[INFORMATION SUPPLIED — start]

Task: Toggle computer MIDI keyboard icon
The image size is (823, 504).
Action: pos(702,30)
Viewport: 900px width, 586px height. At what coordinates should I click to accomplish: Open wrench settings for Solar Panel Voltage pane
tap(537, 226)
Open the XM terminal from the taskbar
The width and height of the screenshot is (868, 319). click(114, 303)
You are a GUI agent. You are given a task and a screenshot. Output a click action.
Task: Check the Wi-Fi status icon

[INFORMATION SUPPLIED — finish]
[INFORMATION SUPPLIED — start]

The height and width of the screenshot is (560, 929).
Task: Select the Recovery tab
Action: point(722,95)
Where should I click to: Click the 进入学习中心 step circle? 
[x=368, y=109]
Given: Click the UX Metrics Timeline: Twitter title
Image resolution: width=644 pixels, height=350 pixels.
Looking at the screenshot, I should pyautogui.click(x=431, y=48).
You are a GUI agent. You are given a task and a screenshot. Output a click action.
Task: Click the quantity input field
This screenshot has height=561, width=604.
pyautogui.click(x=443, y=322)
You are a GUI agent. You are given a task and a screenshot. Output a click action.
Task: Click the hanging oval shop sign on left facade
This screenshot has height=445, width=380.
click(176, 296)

[INFORMATION SUPPLIED — finish]

WHAT YOU NEED TO DO:
Copy the records above exactly, beginning at the line that contains "Task: Toggle computer MIDI keyboard icon" and stopping after the line that contains "Task: Check the Wi-Fi status icon".

RESPONSE:
Task: Toggle computer MIDI keyboard icon
The image size is (823, 504).
Action: pos(702,30)
Viewport: 900px width, 586px height. At what coordinates should I click to accomplish: Open wrench settings for Solar Panel Voltage pane
tap(537, 226)
Open the XM terminal from the taskbar
The width and height of the screenshot is (868, 319). click(114, 303)
You are a GUI agent. You are given a task and a screenshot. Output a click action.
Task: Check the Wi-Fi status icon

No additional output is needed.